-- Begin Given data --

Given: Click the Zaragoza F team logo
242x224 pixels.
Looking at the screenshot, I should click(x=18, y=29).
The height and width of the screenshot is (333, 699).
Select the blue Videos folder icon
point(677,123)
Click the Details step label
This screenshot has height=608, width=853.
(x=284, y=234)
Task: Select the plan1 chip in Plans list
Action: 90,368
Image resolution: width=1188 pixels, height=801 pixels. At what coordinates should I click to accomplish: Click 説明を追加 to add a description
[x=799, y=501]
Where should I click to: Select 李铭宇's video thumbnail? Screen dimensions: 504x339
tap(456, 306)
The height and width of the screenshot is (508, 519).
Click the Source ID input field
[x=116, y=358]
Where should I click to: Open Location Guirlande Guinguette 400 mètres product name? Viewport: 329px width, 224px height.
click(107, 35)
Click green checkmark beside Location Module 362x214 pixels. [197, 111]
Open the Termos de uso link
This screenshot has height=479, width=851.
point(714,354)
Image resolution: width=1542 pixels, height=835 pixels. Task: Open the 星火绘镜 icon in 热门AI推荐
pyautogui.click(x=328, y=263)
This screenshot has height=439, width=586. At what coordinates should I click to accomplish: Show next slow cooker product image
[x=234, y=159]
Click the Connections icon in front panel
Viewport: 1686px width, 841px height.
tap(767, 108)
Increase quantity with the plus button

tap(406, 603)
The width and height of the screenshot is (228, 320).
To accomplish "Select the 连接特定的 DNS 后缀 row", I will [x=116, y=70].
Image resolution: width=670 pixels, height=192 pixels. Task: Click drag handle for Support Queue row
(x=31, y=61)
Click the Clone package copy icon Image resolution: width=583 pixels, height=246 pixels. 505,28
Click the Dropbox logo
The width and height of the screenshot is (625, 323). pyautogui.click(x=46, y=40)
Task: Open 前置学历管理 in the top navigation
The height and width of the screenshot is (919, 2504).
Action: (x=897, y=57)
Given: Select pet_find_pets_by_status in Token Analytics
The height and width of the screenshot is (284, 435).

-- End Given data --

### Task details
Reproduce all of the entries above line by line, changing nothing.

### Answer to this exercise
Given: Click the Zaragoza F team logo
242x224 pixels.
Looking at the screenshot, I should click(x=18, y=29).
The height and width of the screenshot is (333, 699).
Select the blue Videos folder icon
point(677,123)
Click the Details step label
This screenshot has height=608, width=853.
(x=284, y=234)
Task: Select the plan1 chip in Plans list
Action: 90,368
Image resolution: width=1188 pixels, height=801 pixels. At what coordinates should I click to accomplish: Click 説明を追加 to add a description
[x=799, y=501]
Where should I click to: Select 李铭宇's video thumbnail? Screen dimensions: 504x339
tap(456, 306)
The height and width of the screenshot is (508, 519).
Click the Source ID input field
[x=116, y=358]
Where should I click to: Open Location Guirlande Guinguette 400 mètres product name? Viewport: 329px width, 224px height.
click(107, 35)
Click green checkmark beside Location Module 362x214 pixels. [197, 111]
Open the Termos de uso link
This screenshot has height=479, width=851.
point(714,354)
Image resolution: width=1542 pixels, height=835 pixels. Task: Open the 星火绘镜 icon in 热门AI推荐
pyautogui.click(x=328, y=263)
This screenshot has height=439, width=586. At what coordinates should I click to accomplish: Show next slow cooker product image
[x=234, y=159]
Click the Connections icon in front panel
Viewport: 1686px width, 841px height.
tap(767, 108)
Increase quantity with the plus button

tap(406, 603)
The width and height of the screenshot is (228, 320).
To accomplish "Select the 连接特定的 DNS 后缀 row", I will [x=116, y=70].
Image resolution: width=670 pixels, height=192 pixels. Task: Click drag handle for Support Queue row
(x=31, y=61)
Click the Clone package copy icon Image resolution: width=583 pixels, height=246 pixels. 505,28
Click the Dropbox logo
The width and height of the screenshot is (625, 323). pyautogui.click(x=46, y=40)
Task: Open 前置学历管理 in the top navigation
The height and width of the screenshot is (919, 2504).
Action: (x=897, y=57)
Given: Select pet_find_pets_by_status in Token Analytics
The height and width of the screenshot is (284, 435).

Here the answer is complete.